PostPosted: Nov 24th, '20, 19:48
by pccobbler
When I had broadband at home, I could install Mageia via Ethernet, which worked okay. But now I must use wireless.

I've tried numerous times to install Mageia via wireless. The installation always fails when I try to configure wireless. Every other distribution I've tried lists the available signals, but not Mageia. So I tried entering the name of the signal into SSID. There is no password for the wireless, as this is a library. Still failure.

Why doesn't Mageia allow connecting at the beginnng of the installation? (I'm talking about classic; the live ISOs probably allow that, but I don't like Plasma or GNOME) Second-best would be a listing of all available signals when wireless is configured.

Obviously the community believes that the current scheme is optimum. As for me, I will try another distribution.

Re: I give up due to wireless

PostPosted: Nov 24th, '20, 22:45
by martinw
The classic installer ISOs don't use non-free software and firmware when running the installer, which means most wireless devices won't work. This is a long-standing policy (not one I particularly agree with, but other people feel strongly about it). But why do you want to connect, wirelessly or otherwise? The whole point of the classic installer ISOs is to allow an off-line install. If you want to do an on-line install, the netinstall ISOs are there for that. Admittedly the netinstall ISOs have the limitation that they don't support WPA2 encryption - that isn't policy, it's just lack of someone with the necessary time and knowledge to make it work.

Re: I give up due to wireless

PostPosted: Nov 25th, '20, 03:02
by pccobbler
Thanks for the reply.

The installation fails, with Mageia refusing to proceed because it cannot configure wireless. I did not write down the error message, so I cannot quote it. If it's an offline installation, why is it concerned with wireless? Admittedly my laptop has Ralink wireless, which is as much of an unwanted orphan as Broadcom.

I understand your reference to wireless device drivers. The lack of support for hardware is why I do not use Debian or Fedora (also, there's that systemd thing).

Re: I give up due to wireless

PostPosted: Nov 25th, '20, 11:20
by martinw
It should only try to configure wireless if you try to add additional on-line media at the start of installation or agree to enable on-line media at the end of installation. Both of those steps are optional - say no, and you should be able to complete the installation without any network connection. I've done this many times on my laptop without being connected to a network.

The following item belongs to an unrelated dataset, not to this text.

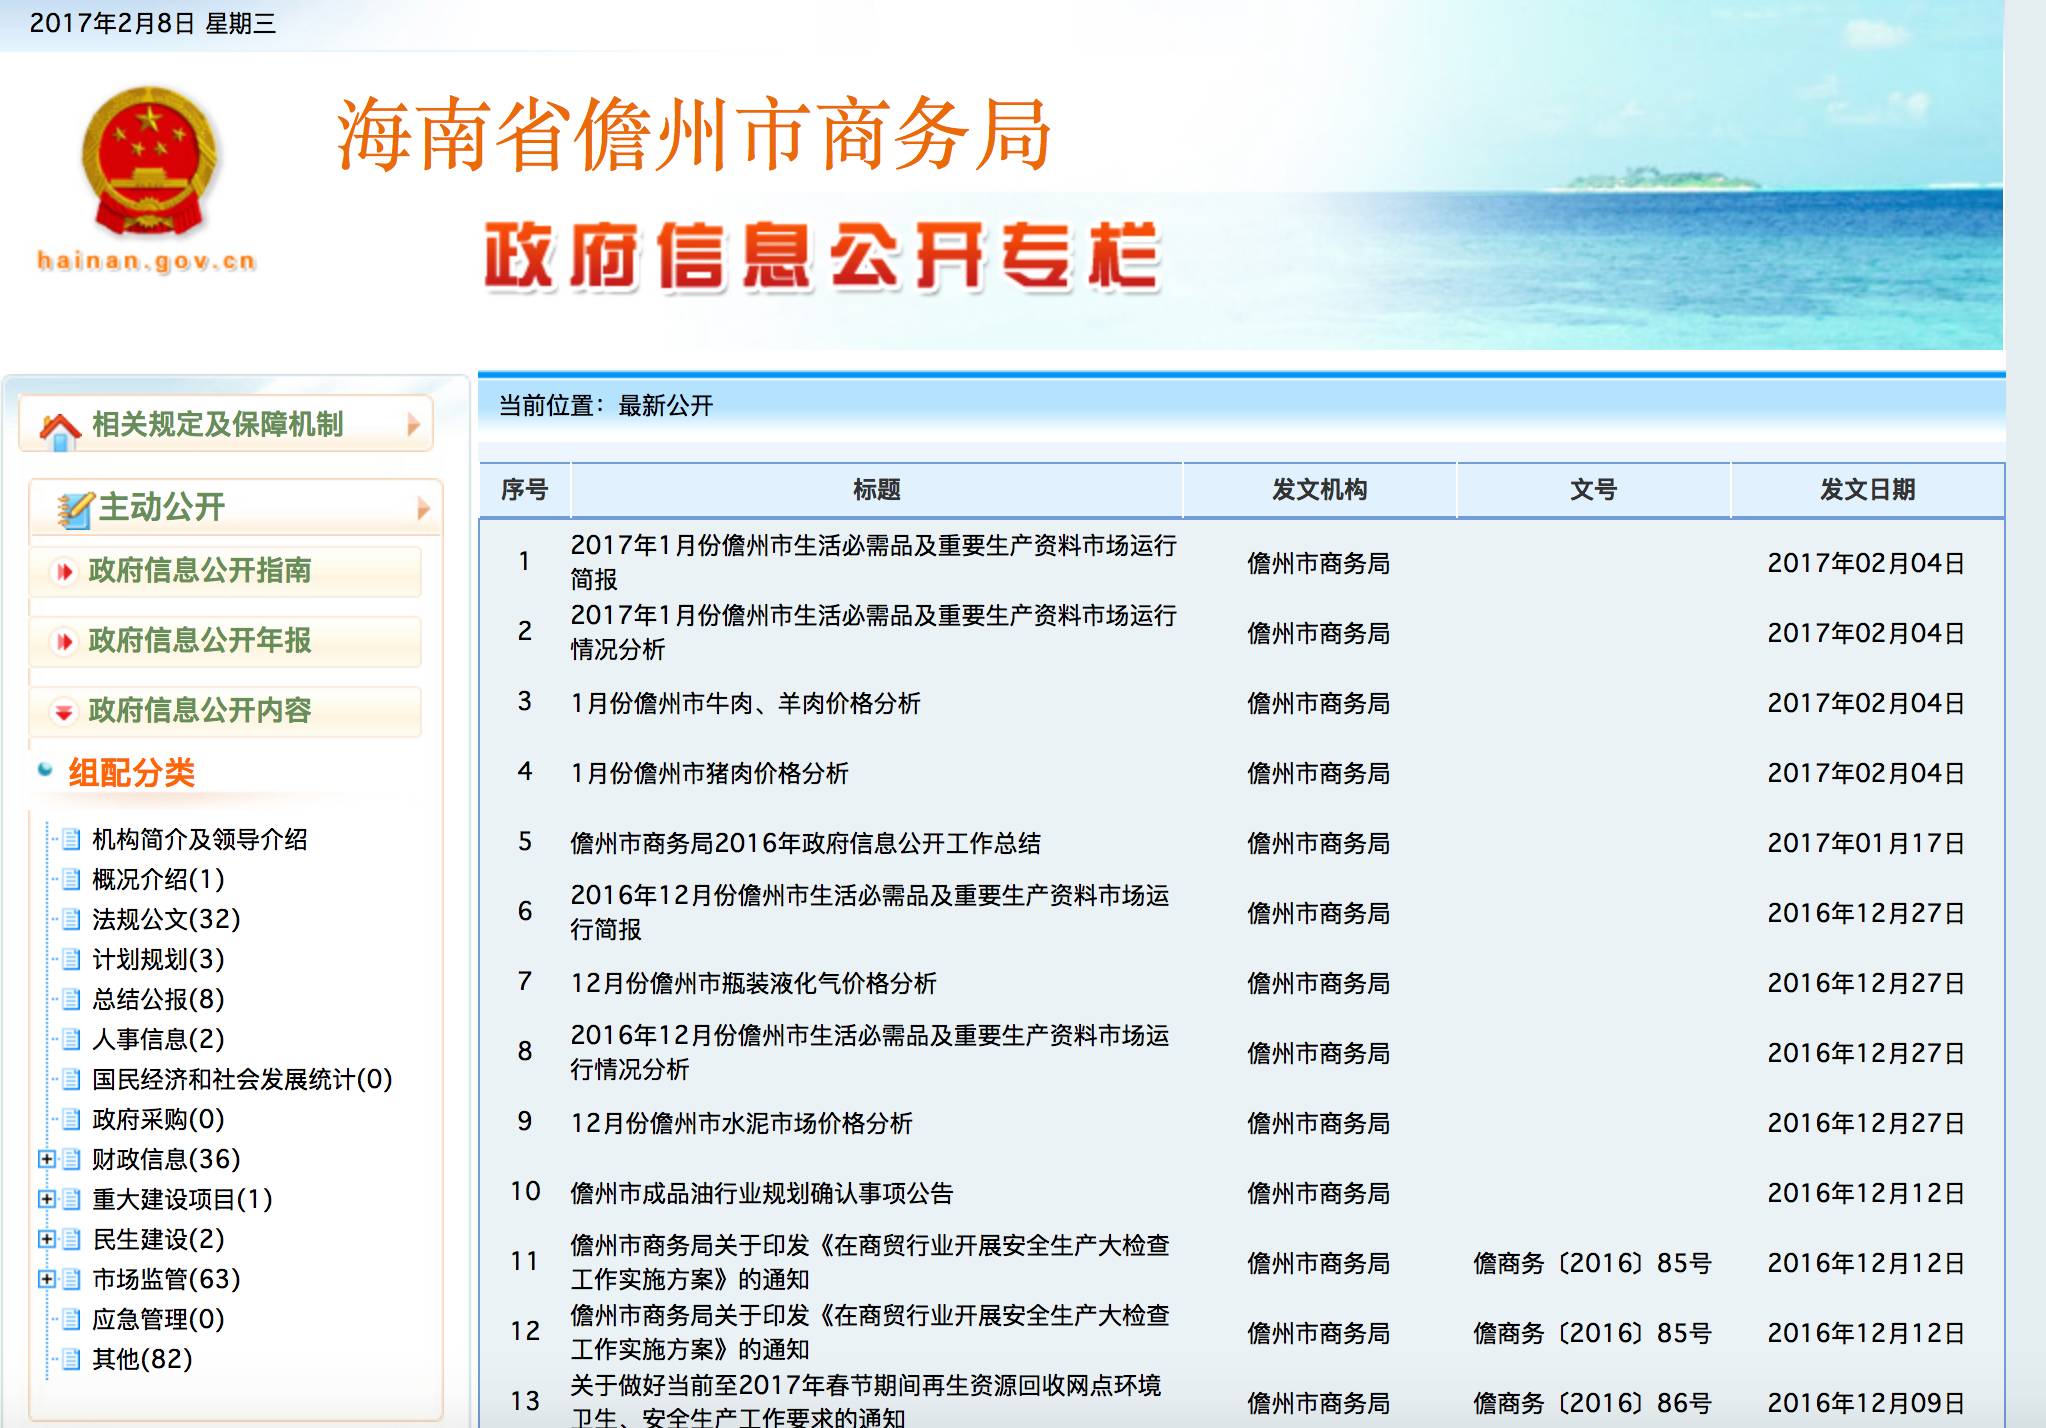Expand the 财政信息(36) tree node

(x=46, y=1159)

If it doesn't work for you, we need more details. Which ISO are you using, exactly where in the installation does it fail, and what is the error message.

Re: I give up due to wireless

PostPosted: Nov 27th, '20, 12:20
by morgano
live ISOs probably allow that, but I don't like Plasma or GNOME
We also have live iso of Xfce, in both 32 and 64 bit. Once installed you can add and whatever DE we support. -That is also true if you install Plasma or Gnome Lives, but the downloads are bigger.

But anyway it would be nice to track down the problem with Classical installer iso. I, as well as Martin and many others have accomplished offline installs before. If there is an issue it would be nice to track down and improve.